Now, keep in mind we had only been filming up to this point, not using it for photos, so I was pretty sure what was about to happen. He snapped a picture or two from the app on my phone and then exclaimed, “You’re wearing your gloves for the picture?!” “Do you want me to take them off?” I asked. He said yes, so I peeled them off and slipped them into my pocket. I saw him switch the GoPro from photo to video before dropping my phone into his coat pocket. He turned to me, grabbed my hands, and launched into a beautiful speech about how much he loves me and our future together. He got down on one knee and pulled out a ring box (that he had been carrying in his pocket since the day before I landed). “Will you marry me?” he asked. “Of course I will!”
(Check out our submission to How He Asked here.)

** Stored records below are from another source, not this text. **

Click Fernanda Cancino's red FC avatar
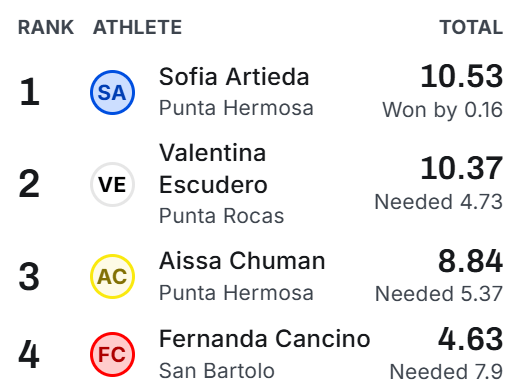Screen dimensions: 519x391 [112, 354]
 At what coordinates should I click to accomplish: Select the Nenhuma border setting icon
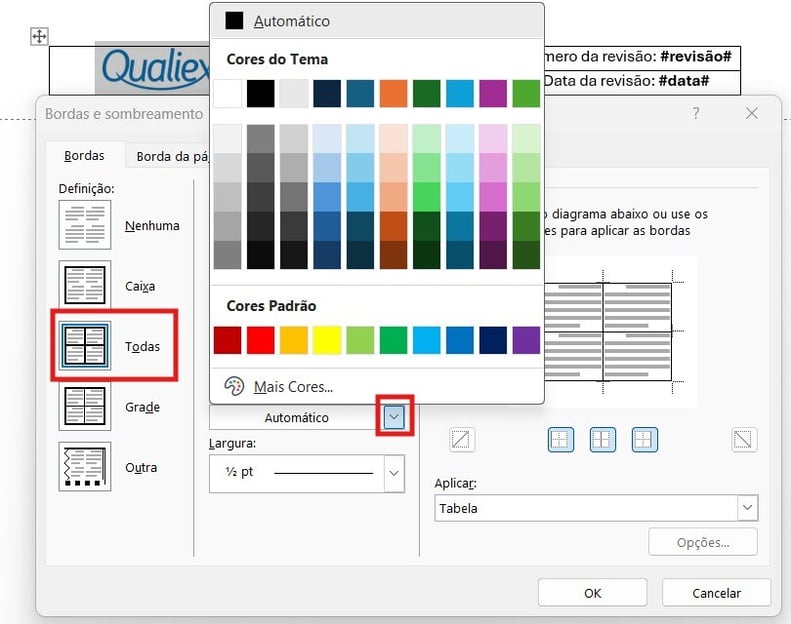85,224
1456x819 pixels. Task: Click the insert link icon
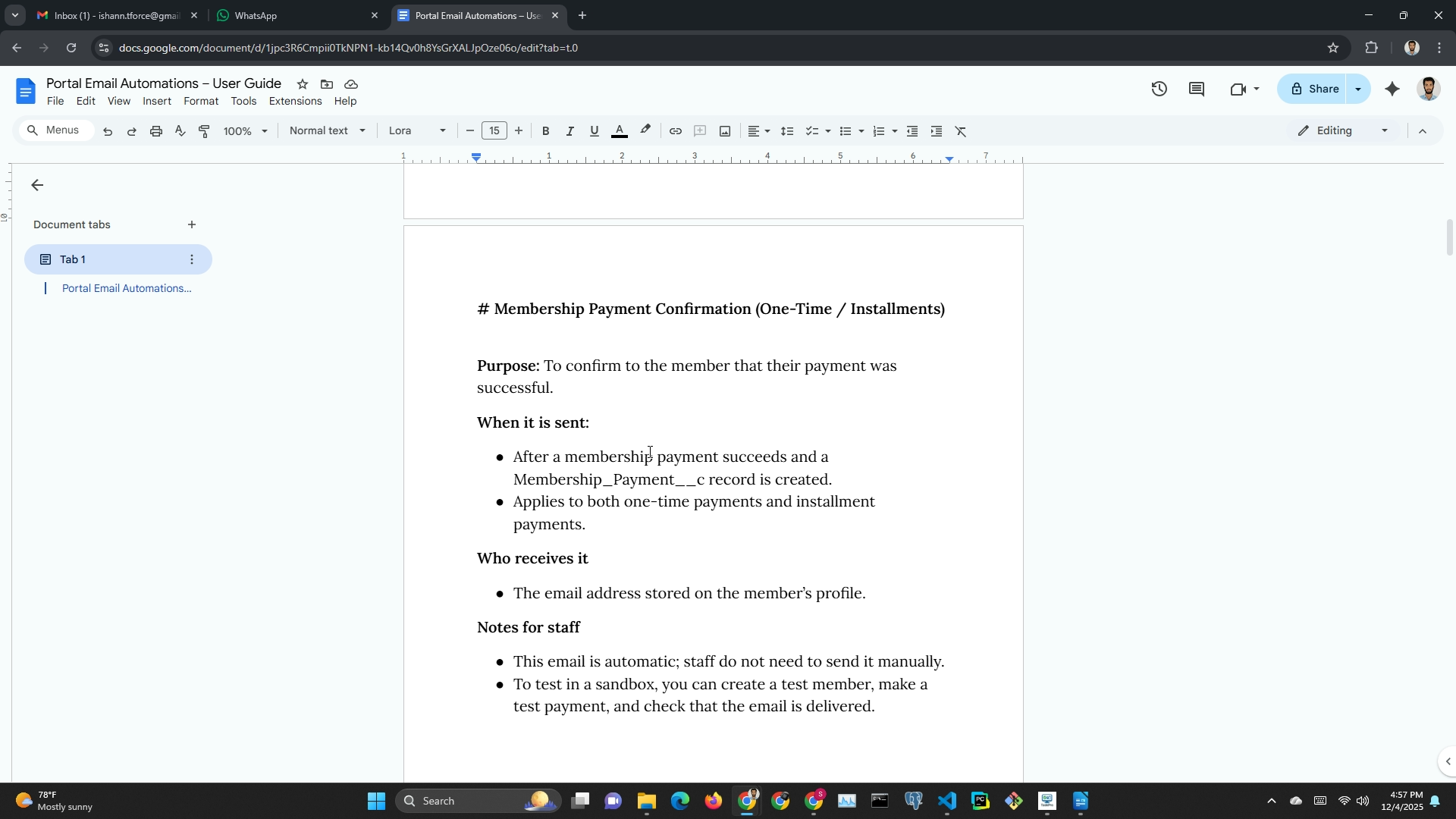click(x=675, y=131)
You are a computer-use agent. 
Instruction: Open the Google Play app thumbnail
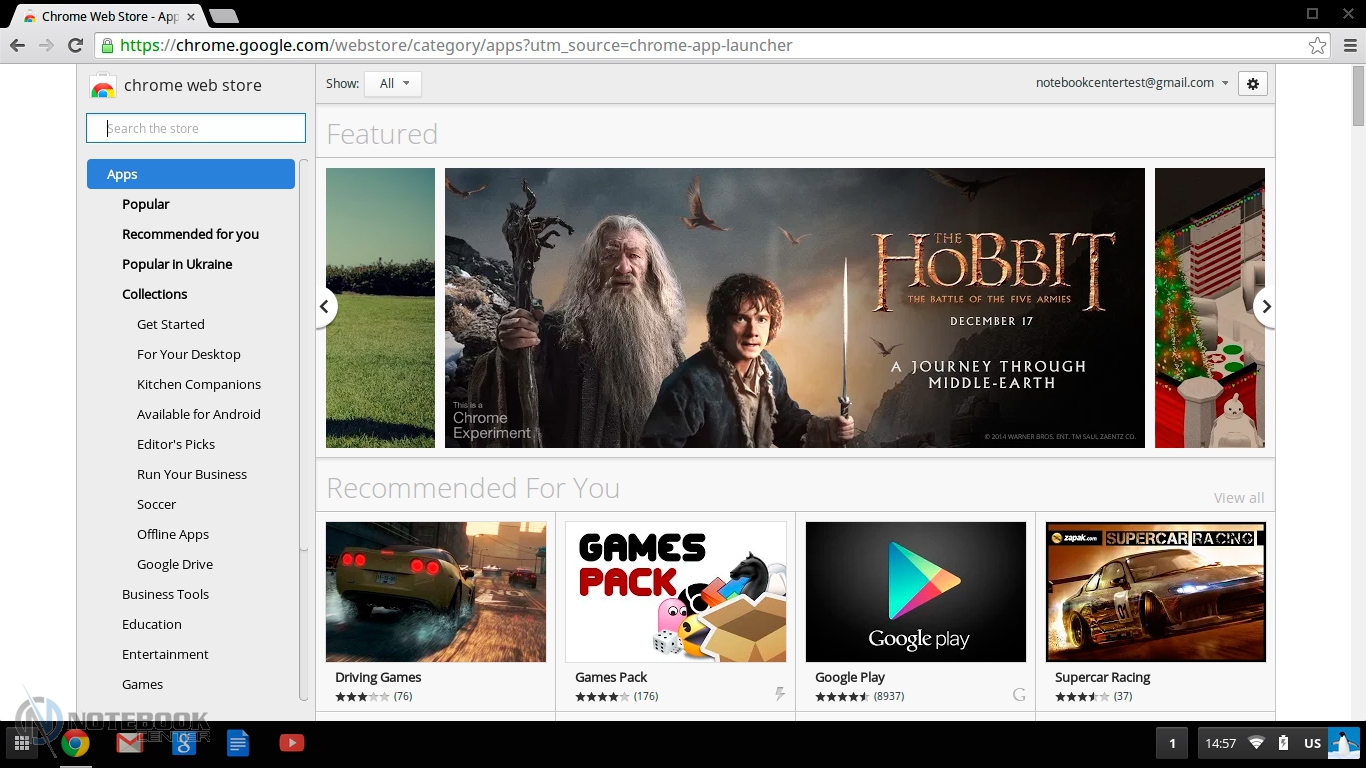(x=915, y=592)
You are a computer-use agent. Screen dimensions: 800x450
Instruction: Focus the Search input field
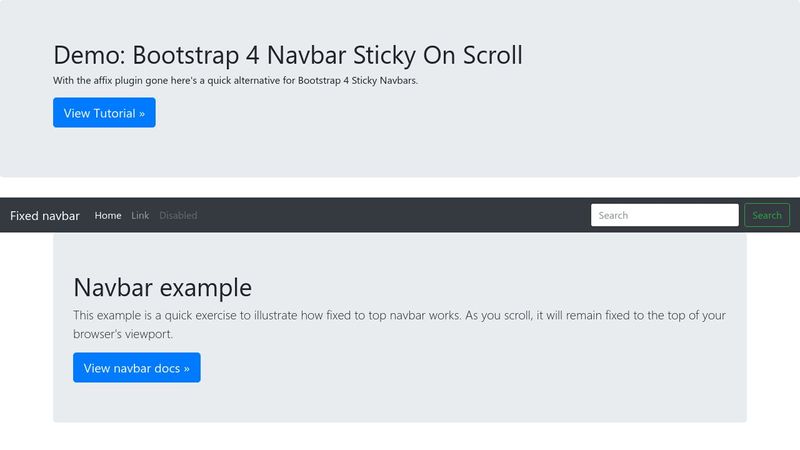click(x=664, y=215)
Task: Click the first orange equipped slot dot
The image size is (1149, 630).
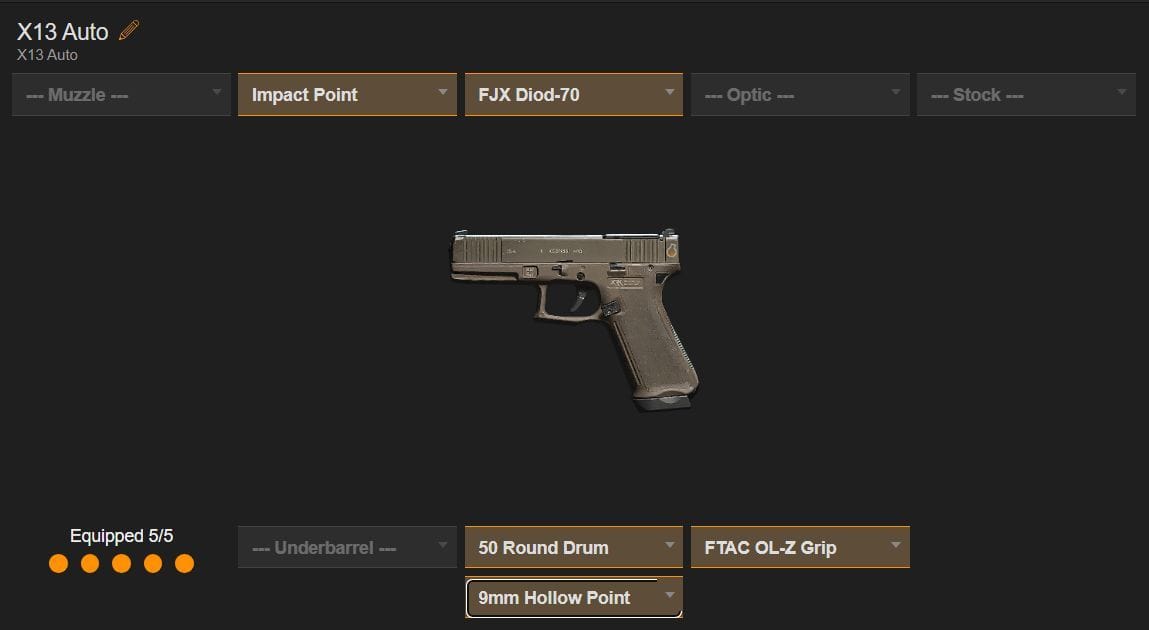Action: pyautogui.click(x=59, y=563)
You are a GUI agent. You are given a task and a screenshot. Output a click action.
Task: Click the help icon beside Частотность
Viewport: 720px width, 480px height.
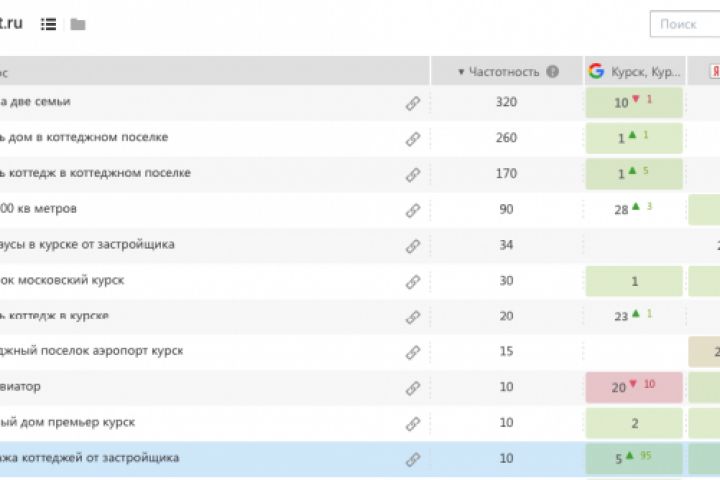pyautogui.click(x=553, y=72)
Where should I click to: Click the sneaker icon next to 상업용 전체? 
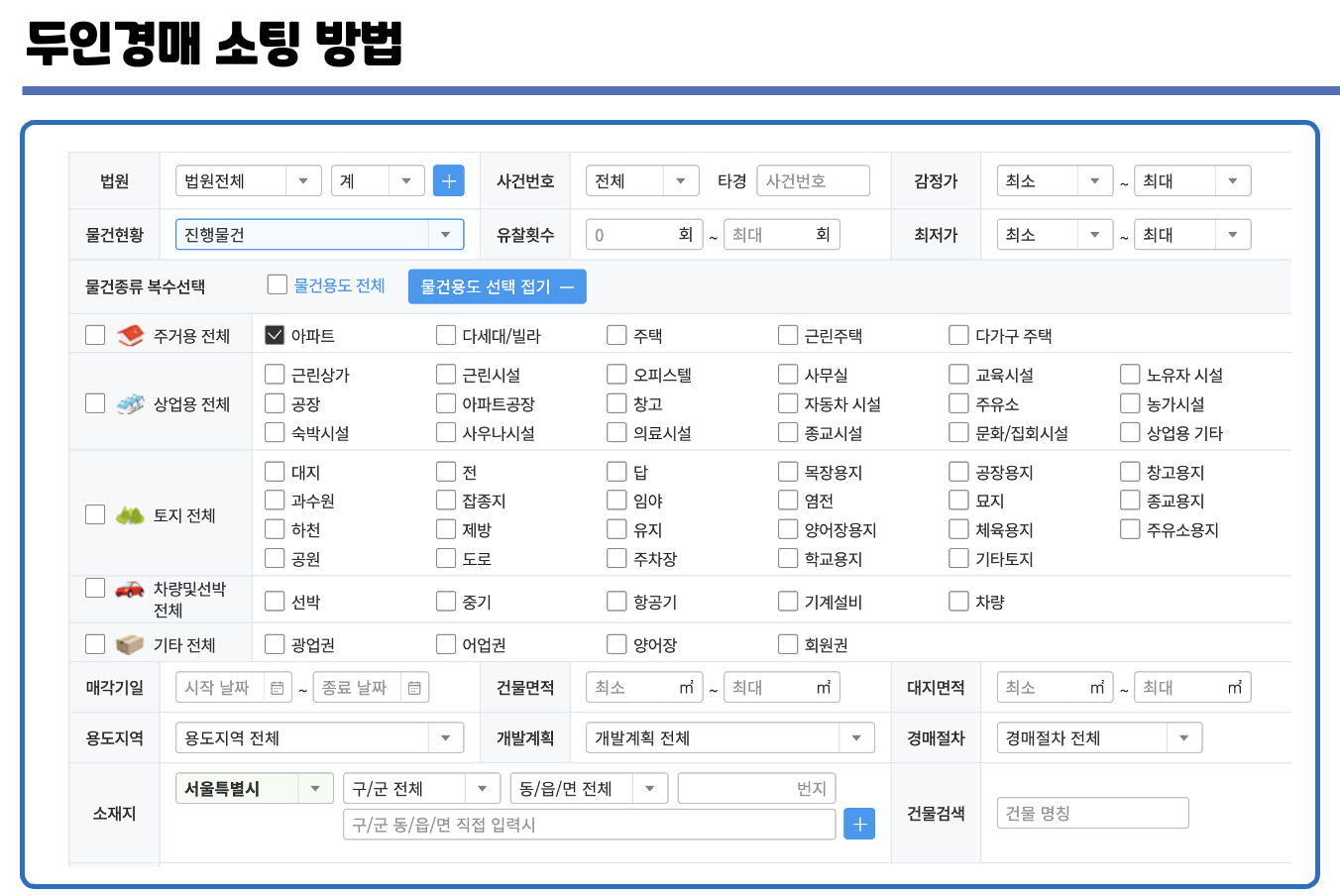coord(132,403)
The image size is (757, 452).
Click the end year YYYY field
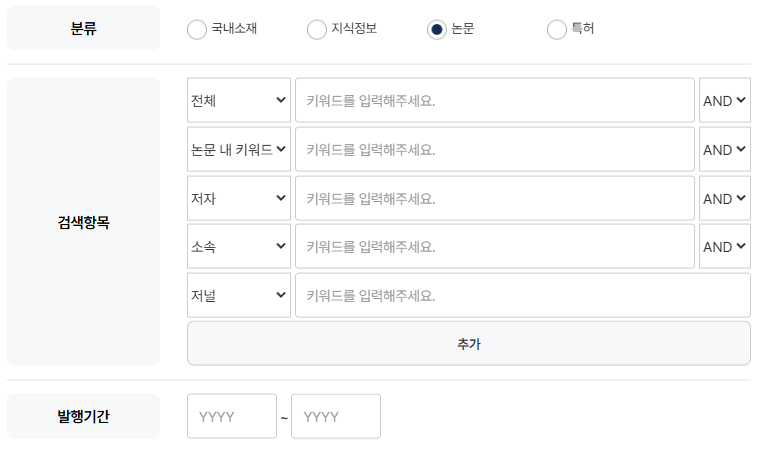(336, 416)

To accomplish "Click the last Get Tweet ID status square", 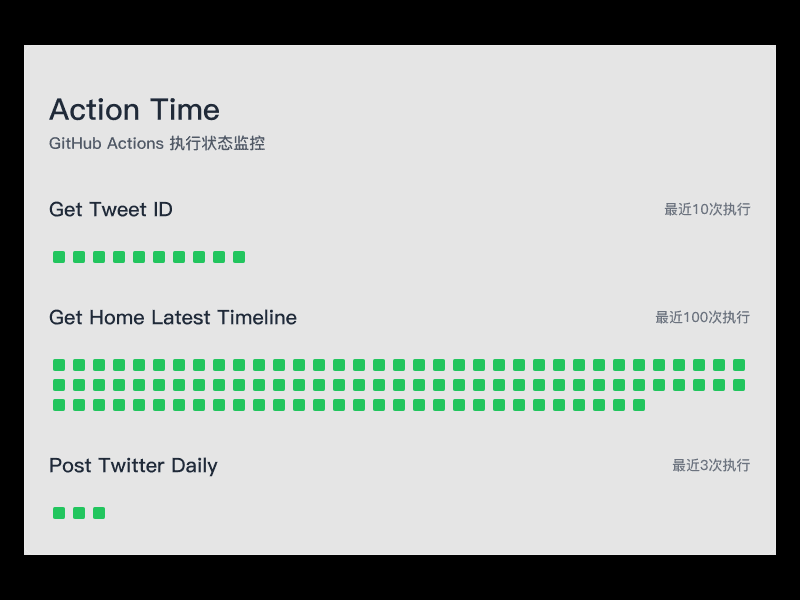I will (x=239, y=257).
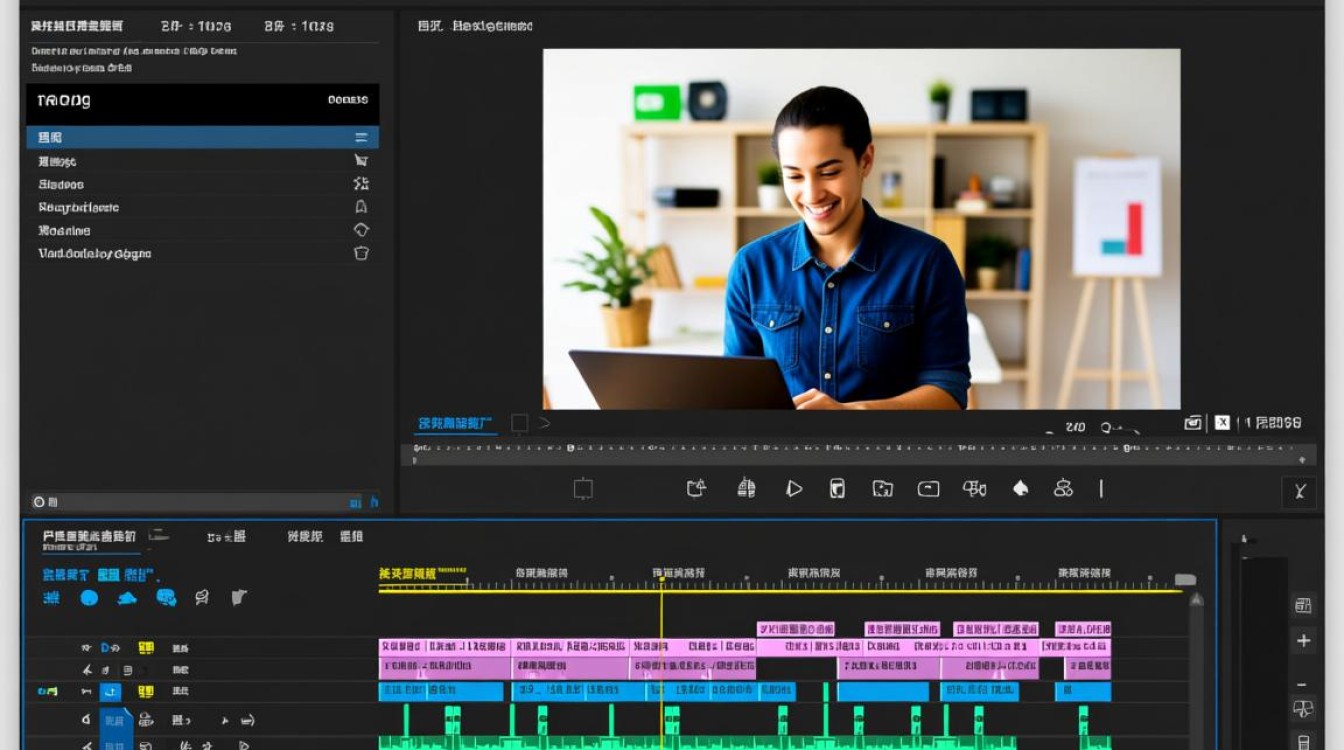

We had lunch at a place called Victors. We each got the salmon--which of course was amazing--and the waiter creepily stood over our table half of the time we were there. The weather had made a turn for the worse just after he slid the ring on my finger, so at lunch we decided to go to the nearby cinema to see La La Land (with Swedish subtitles). While we waited for the film to start, we split a slice of cheesecake at a nearby café in the square.
He had booked a delicious 3-course dinner at a Michelin Star restaurant, Bloom in the Park, where the waitress noticed my ring, to which I responded, “Thanks! I got it today!” She replied, “I got mine four weeks ago,” so we congratulated her and she walked away. Ha! I tell Luke if I could sum up our engagement in one word, it would be "subtle". ;) But really, it would be "perfect".
After dinner, we caught the train back to Copenhagen. When we got back to our hotel, we FaceTimed my mom (her first FaceTime!) to tell her the news. We also called my younger sister, tried some other family members, and eventually got ahold of my dad and stepmom. By the time we got to sleep, it was nearly 2:00AM.
Needless to say, we had a bit of a late start the next morning. Our original plan was to set out to see some more sites after breakfast without our bags, but by the time we were ready to head out, we didn't have much more time before checking out, so we took our bags with us in order to not have to return to the hotel. We walked all throughout the city, seeing Rosenborg Castle, going back to the canal, and eventually taking a boat tour of the canals, which I would highly recommend. It was a great way to see more of the city, we got to rest our feet, and there was plenty of room for our luggage.
By the time the boat got back, we had to take the train back to the airport to catch our plane. I checked in at the ticket counter to get my non-EU stamp and we had lunch in a Boston-sports-themed restaurant. (My mom pretty accurately describes Copenhagen as obsessed with American food, despite having great food themselves.) On the flight back to Luton, I broke out my wedding book (The Knot Complete Guide to Weddings) and we started the wedding planning talk. Also, I want to take a moment to brag on my fiancé again because the woman who sat next to us on the plane was trying to get her bag into the overhead storage before we left and Luke offered to help her. I think that's a really genuine testament to how selfless and servant-hearted he is, but he says she was in his way and wanted to sit down. Ha!